(Beginning of Material supplied)

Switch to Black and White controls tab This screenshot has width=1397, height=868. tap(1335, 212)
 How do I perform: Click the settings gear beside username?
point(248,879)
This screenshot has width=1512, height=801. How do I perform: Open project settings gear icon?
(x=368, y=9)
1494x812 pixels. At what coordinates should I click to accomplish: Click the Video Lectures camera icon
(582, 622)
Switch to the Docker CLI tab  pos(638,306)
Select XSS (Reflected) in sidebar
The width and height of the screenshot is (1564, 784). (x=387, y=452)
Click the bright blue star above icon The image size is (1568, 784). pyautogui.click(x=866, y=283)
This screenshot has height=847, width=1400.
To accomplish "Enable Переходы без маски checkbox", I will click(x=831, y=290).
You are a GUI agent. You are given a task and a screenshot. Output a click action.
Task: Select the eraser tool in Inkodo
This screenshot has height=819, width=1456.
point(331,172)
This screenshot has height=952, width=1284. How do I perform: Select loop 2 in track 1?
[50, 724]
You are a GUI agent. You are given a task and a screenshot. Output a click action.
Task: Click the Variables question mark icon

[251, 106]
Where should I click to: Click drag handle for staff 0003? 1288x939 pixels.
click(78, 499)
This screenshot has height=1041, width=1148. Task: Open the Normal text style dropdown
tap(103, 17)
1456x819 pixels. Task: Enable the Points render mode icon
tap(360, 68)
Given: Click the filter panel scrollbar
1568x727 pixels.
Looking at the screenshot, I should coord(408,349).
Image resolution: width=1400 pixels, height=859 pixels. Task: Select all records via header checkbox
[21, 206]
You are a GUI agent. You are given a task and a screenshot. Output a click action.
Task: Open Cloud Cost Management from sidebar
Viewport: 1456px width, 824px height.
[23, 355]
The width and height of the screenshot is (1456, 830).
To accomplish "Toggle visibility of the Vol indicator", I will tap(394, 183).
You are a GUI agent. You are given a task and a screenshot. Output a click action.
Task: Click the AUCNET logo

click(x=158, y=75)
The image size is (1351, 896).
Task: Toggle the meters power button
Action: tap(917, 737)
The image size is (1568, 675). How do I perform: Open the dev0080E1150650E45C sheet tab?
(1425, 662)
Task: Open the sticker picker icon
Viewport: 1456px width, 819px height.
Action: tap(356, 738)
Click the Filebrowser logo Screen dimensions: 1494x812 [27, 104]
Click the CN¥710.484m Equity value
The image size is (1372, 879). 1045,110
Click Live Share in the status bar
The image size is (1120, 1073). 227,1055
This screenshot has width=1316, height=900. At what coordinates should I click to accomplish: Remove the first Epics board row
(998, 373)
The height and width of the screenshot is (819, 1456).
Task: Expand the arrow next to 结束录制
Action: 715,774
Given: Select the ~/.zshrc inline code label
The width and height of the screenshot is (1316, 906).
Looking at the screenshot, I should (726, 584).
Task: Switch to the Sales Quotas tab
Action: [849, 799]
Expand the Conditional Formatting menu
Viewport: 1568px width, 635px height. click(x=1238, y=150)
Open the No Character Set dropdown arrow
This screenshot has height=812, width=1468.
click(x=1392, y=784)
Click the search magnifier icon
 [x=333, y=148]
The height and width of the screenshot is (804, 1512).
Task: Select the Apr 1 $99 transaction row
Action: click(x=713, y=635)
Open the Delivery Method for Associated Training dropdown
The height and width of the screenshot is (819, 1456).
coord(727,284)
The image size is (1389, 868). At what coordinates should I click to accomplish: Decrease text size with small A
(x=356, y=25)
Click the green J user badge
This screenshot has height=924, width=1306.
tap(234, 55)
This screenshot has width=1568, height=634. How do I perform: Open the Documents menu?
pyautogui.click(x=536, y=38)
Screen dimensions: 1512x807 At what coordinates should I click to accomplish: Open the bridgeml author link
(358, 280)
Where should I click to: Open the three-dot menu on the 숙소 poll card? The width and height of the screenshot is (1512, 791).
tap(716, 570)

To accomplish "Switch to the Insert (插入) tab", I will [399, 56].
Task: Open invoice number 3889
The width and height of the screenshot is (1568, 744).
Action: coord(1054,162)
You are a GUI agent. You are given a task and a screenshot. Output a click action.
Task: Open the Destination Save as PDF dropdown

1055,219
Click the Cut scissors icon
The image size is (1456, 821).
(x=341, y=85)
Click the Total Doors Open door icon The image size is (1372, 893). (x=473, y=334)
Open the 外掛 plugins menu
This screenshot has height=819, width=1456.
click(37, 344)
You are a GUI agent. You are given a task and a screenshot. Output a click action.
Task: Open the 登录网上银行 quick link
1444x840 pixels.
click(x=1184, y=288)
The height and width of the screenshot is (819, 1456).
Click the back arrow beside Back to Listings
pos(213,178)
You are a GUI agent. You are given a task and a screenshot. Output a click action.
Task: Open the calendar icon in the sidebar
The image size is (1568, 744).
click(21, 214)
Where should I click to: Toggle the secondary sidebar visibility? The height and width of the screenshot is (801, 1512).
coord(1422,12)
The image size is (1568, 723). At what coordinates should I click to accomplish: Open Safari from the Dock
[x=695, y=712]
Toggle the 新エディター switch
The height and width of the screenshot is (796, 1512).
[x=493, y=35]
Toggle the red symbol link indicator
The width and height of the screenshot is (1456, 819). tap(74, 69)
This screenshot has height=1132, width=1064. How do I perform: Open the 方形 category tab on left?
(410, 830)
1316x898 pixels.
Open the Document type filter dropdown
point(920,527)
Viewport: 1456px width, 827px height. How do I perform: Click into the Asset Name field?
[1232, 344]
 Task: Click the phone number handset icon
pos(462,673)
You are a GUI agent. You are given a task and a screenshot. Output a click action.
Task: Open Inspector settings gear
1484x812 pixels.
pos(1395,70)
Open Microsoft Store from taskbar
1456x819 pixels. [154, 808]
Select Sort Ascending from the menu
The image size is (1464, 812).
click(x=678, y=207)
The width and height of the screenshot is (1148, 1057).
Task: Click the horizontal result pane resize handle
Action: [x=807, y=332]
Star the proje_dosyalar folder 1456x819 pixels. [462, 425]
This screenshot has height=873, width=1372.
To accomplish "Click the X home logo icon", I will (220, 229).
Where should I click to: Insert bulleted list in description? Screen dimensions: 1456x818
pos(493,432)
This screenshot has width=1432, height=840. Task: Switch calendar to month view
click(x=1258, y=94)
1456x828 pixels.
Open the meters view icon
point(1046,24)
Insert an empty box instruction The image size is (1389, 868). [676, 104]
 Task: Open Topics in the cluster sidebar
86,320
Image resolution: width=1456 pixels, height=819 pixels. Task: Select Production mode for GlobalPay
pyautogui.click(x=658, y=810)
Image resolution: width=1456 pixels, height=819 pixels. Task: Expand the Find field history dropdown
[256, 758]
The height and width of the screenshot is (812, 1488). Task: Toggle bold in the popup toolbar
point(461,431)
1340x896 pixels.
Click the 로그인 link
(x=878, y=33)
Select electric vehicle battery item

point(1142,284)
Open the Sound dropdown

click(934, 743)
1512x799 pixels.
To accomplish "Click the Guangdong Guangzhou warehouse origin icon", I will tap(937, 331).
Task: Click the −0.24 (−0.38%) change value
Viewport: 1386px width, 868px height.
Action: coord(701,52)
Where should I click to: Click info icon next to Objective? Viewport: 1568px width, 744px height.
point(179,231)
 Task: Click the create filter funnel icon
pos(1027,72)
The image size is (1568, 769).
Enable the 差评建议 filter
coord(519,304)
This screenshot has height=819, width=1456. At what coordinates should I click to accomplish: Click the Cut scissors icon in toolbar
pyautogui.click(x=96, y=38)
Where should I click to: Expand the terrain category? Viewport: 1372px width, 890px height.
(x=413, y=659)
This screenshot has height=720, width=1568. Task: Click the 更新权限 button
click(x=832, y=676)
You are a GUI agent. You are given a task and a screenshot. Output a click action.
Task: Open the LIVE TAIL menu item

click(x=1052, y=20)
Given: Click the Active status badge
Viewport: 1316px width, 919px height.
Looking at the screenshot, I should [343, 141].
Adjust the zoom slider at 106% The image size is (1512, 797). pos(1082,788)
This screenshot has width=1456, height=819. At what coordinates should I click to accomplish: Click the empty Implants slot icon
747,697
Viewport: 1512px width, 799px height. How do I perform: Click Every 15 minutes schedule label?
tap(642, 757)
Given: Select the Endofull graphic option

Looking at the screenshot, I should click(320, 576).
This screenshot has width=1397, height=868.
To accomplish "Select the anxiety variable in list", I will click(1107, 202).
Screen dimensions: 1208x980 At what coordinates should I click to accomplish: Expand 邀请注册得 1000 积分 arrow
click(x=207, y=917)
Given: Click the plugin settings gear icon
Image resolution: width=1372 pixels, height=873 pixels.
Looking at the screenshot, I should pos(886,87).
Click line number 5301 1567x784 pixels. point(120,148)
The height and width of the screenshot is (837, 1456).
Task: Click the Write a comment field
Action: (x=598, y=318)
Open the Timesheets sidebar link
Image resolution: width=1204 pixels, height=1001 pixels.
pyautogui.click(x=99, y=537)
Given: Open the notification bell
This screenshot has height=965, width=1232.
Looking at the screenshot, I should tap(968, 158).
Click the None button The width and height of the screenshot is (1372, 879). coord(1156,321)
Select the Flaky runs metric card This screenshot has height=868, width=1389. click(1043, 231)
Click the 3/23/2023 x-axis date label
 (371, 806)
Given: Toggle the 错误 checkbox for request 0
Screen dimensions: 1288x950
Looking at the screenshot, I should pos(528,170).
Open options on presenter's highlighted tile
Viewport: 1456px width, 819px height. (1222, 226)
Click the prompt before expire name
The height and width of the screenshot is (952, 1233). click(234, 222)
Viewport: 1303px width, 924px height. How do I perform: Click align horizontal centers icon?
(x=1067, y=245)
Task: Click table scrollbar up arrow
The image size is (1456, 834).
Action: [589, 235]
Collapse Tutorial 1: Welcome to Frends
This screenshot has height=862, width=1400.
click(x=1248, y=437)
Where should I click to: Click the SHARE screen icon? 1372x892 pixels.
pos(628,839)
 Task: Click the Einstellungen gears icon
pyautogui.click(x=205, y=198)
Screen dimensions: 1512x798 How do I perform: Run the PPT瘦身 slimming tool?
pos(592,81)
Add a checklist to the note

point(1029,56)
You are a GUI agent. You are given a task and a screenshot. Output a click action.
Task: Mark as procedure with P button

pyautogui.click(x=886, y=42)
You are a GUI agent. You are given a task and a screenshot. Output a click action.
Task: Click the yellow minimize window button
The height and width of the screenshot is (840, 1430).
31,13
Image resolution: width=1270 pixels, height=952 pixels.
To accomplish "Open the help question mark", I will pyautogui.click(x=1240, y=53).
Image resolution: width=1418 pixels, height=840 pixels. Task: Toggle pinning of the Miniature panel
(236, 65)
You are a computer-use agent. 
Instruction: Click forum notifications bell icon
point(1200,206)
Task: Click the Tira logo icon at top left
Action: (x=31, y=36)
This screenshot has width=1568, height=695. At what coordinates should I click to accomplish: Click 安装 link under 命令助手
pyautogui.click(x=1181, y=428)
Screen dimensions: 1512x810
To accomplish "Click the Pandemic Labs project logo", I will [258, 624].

(End of Material supplied)

▶ _Assignment_
Starting at the line that has "This screenshot has height=952, width=1284." in the records above, restate word for word every line until the one that has "Given: Click the filter panel scrollbar", and include that one as well.

▶ _Solved exercise_
This screenshot has height=952, width=1284. How do I perform: Select loop 2 in track 1?
[50, 724]
You are a GUI agent. You are given a task and a screenshot. Output a click action.
Task: Click the Variables question mark icon

[251, 106]
Where should I click to: Click drag handle for staff 0003? 1288x939 pixels.
click(78, 499)
This screenshot has height=1041, width=1148. Task: Open the Normal text style dropdown
tap(103, 17)
1456x819 pixels. Task: Enable the Points render mode icon
tap(360, 68)
Given: Click the filter panel scrollbar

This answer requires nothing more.